By Associated Press in Jerusalem | China Daily | Updated: 2014-07-23 07:37

Death toll rises to 585 Palestinians, 29 from Israel in two-week conflict

Israeli airstrikes hammered a wide range of targets in the Gaza Strip on Tuesday, including five mosques, as an Israeli soldier is missing following a deadly battle in Gaza and diplomatic efforts intensified to end more than two weeks of fighting that has killed at least 585 Palestinians and 29 Israelis.

Israeli aircraft hit more than 150 targets, including the home of the late leader of Hamas' military wing, five mosques and a sports complex, Gaza police spokesman Ayman Batniji said. There were no casualties in the mosques or at the sports complex, which includes a gym, three martial arts studios and a soccer field.

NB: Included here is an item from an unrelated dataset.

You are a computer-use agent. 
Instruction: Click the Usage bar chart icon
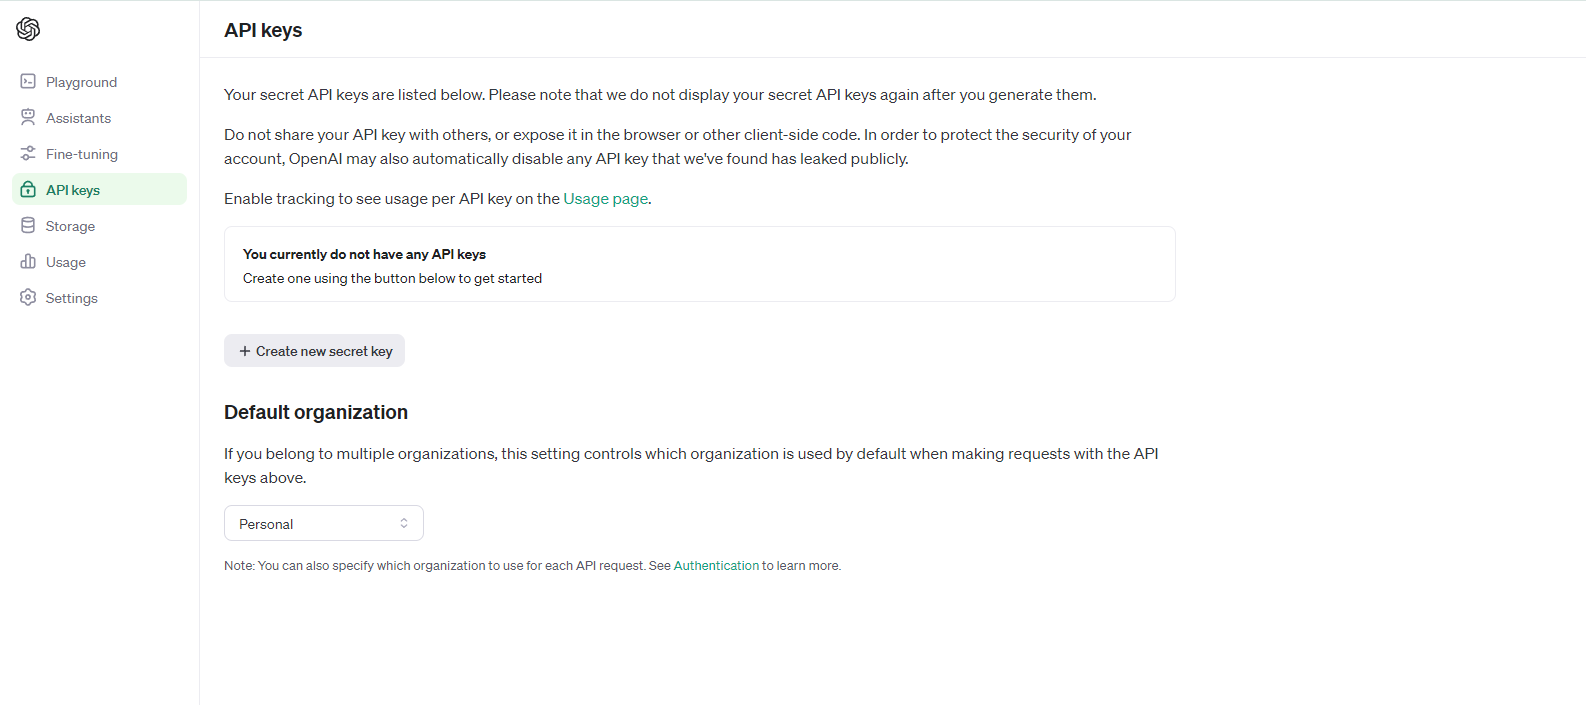point(28,261)
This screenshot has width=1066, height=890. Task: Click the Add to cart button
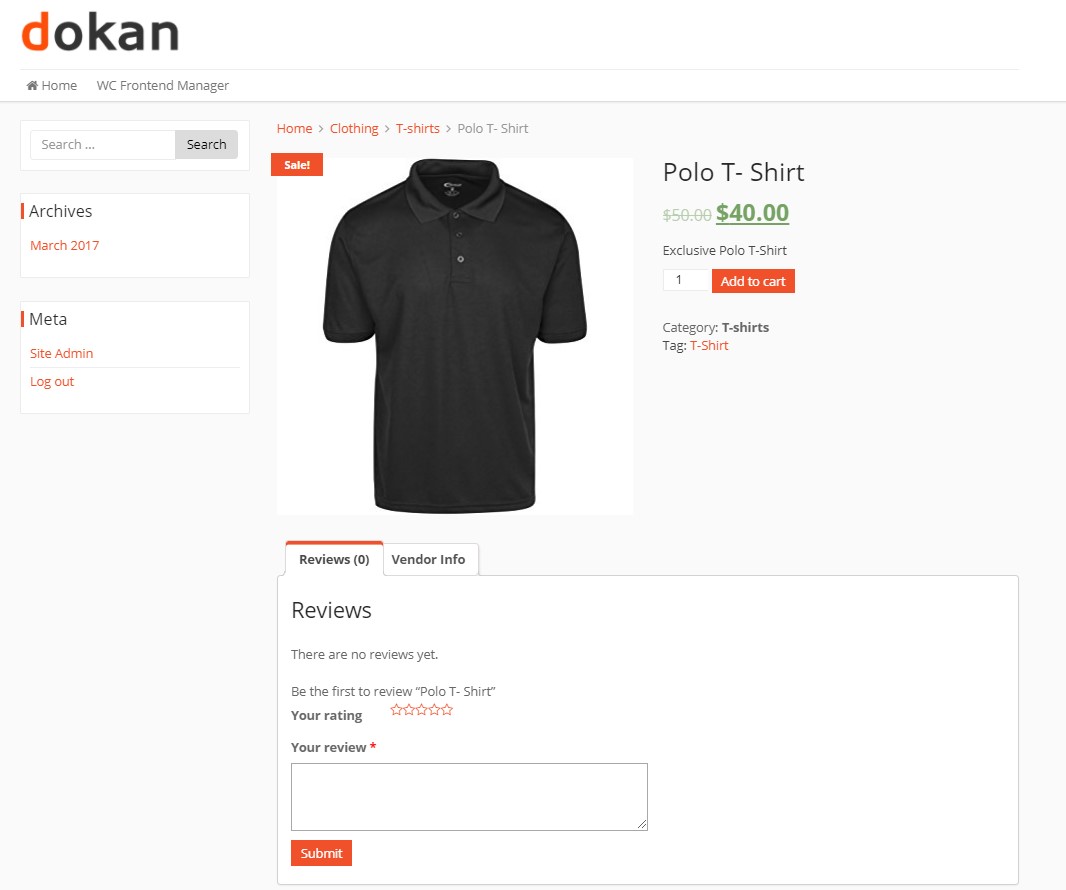[x=753, y=281]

An Israeli defense official said the soldier went missing after a deadly battle in Gaza over the weekend and it was not immediately clear if he was dead or alive. The official spoke on condition of anonymity because he was not authorized to discuss the incident with media.

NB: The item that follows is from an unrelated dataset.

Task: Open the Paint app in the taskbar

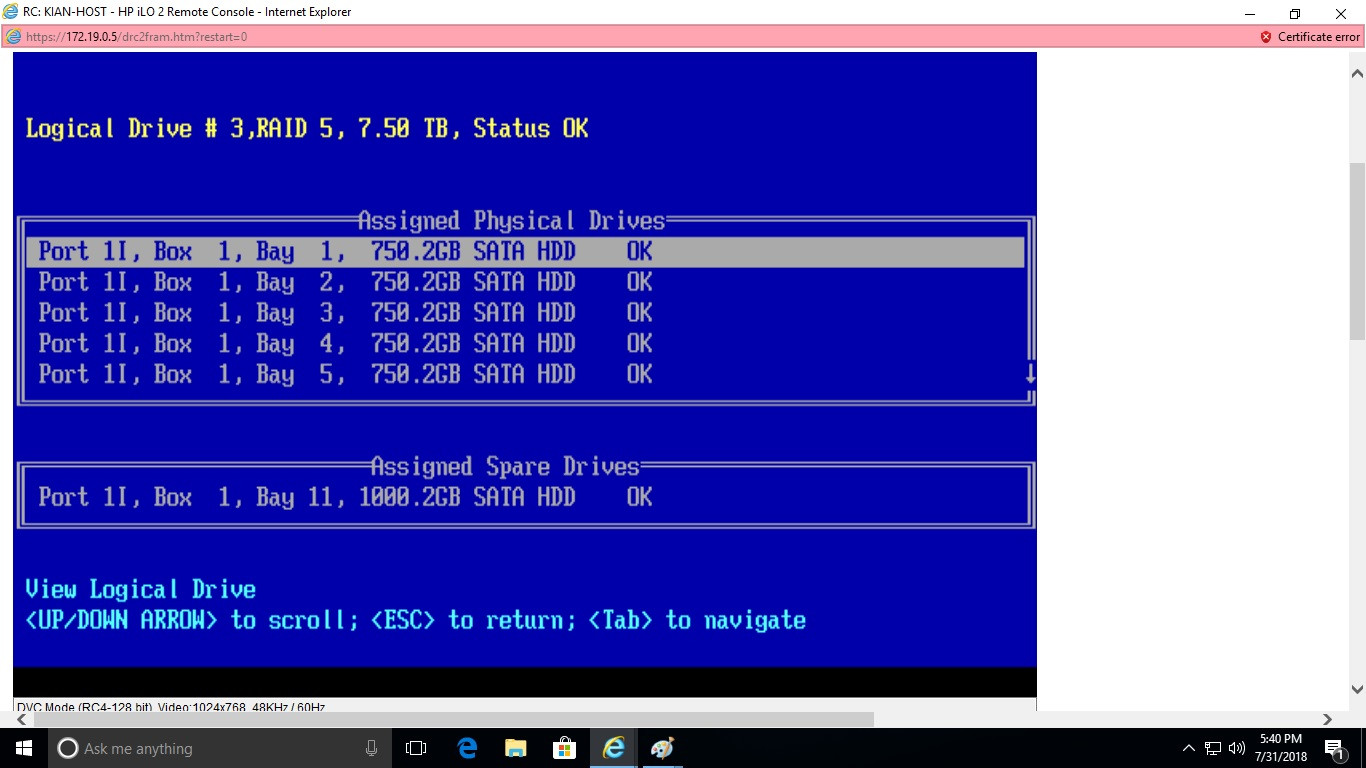Action: (662, 748)
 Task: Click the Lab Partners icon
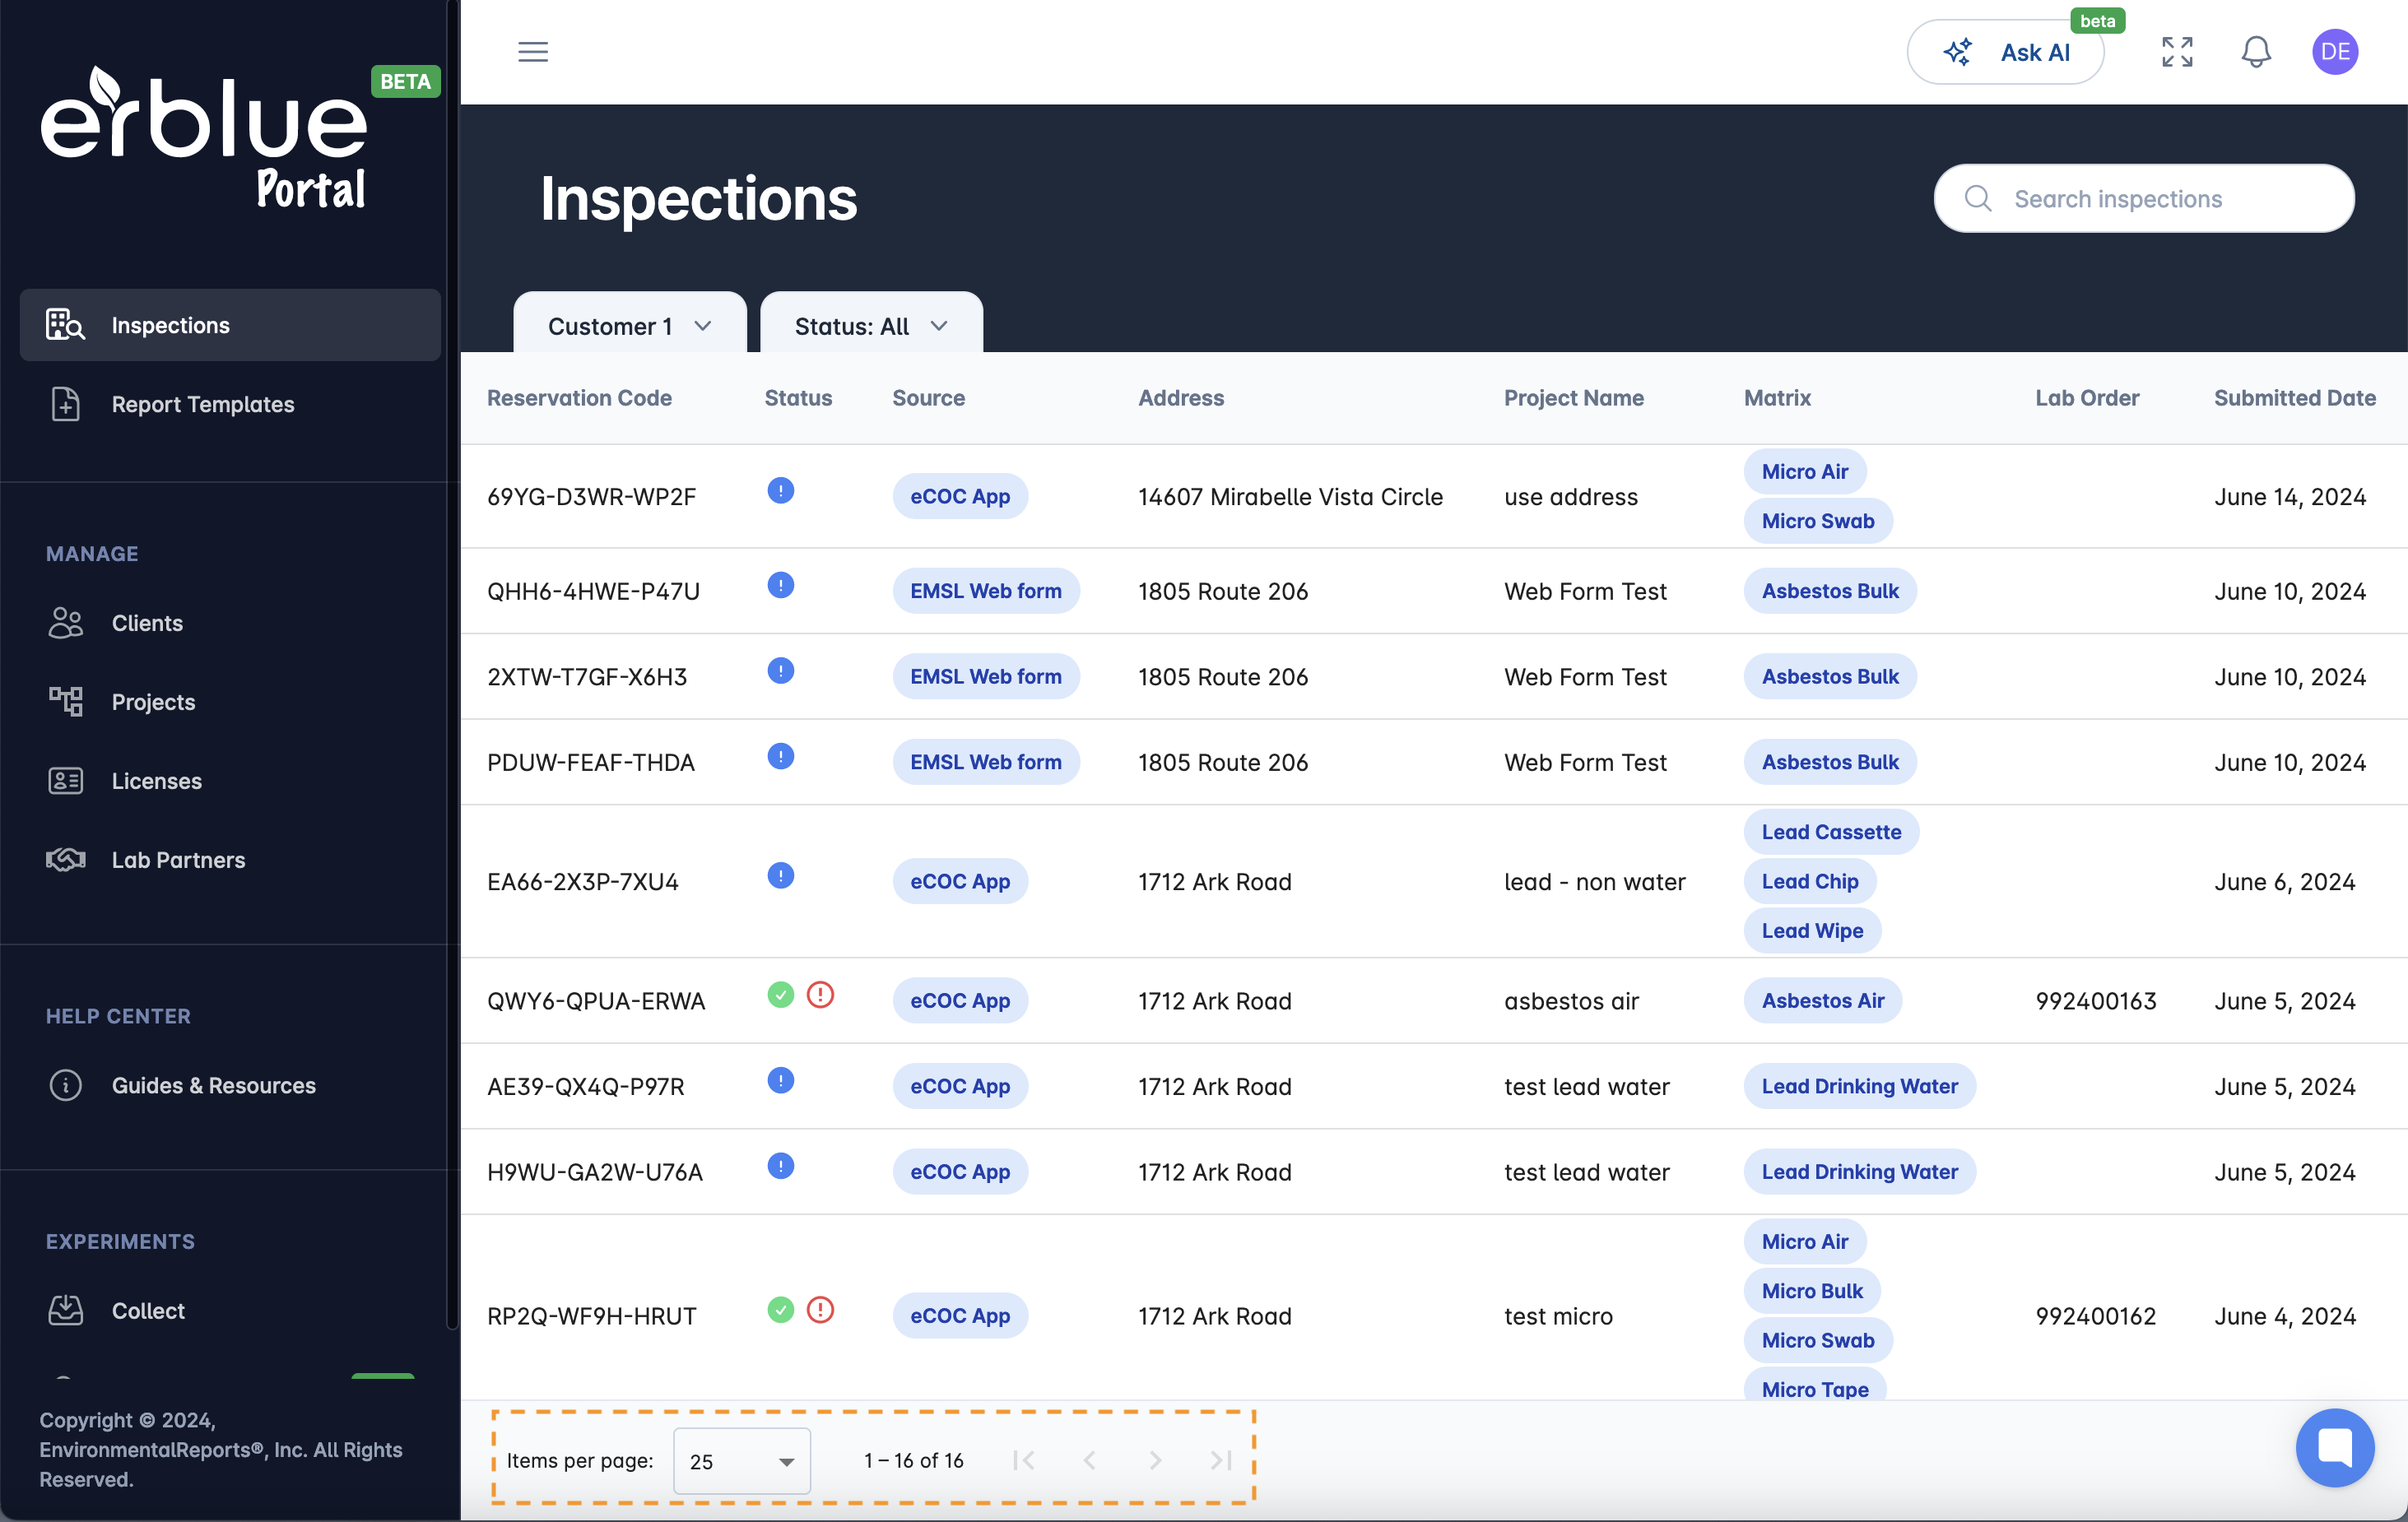[65, 859]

The development adds a further complication to international efforts to broker a truce. United Nations chief Ban Ki-moon and United States Secretary of State John Kerry met in Cairo on Monday to launch the highest-level push yet to end the deadly conflict. The UN has said that the majority of the Palestinians killed were civilians, among them dozens of children.

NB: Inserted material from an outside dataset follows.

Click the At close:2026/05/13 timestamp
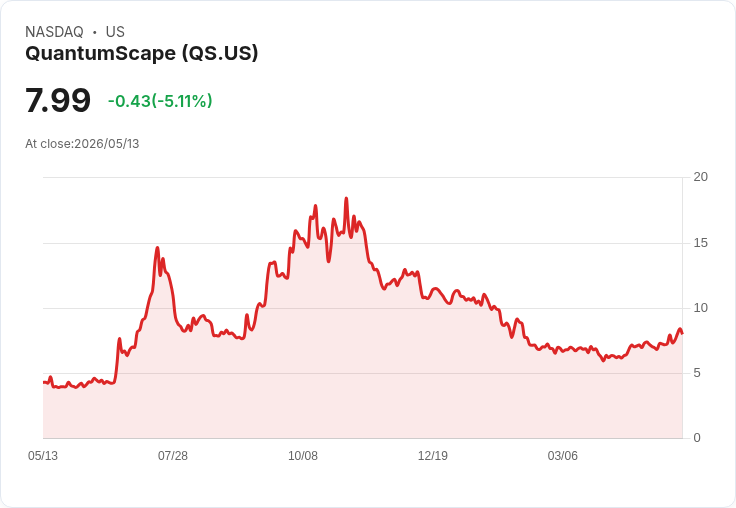 (x=82, y=144)
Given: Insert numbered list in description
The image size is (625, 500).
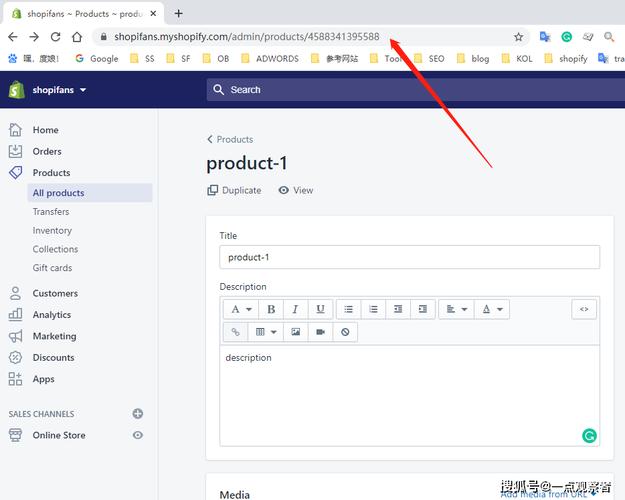Looking at the screenshot, I should tap(373, 309).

Israel said its campaign, launched on July 8, was aimed at stopping Hamas rocket fire into Israel - some 2,000 rockets had been launched over the past two weeks, the military said - and destroying tunnels the military says Hamas has constructed from Gaza into Israel for attacks against Israelis. Overnight, Israel bombed five mosques, a sports complex and the home of a late Hamas military chief, a Gaza police official said.

The airstrikes set off huge explosions that turned the night sky over Gaza City orange early on Tuesday. The sound of the blasts mixed with the thud of shelling, often just seconds apart, and the pre-dawn call to prayer from mosque loudspeakers.

Journalists evacuate

Dozens of journalists and residents of a central Gaza City high-rise evacuated from the building after an Al-Jazeera correspondent said it was hit by Israeli gunfire on Tuesday. The correspondent, Tamer al-Misshal, said two bullets hit the building, one puncturing a window.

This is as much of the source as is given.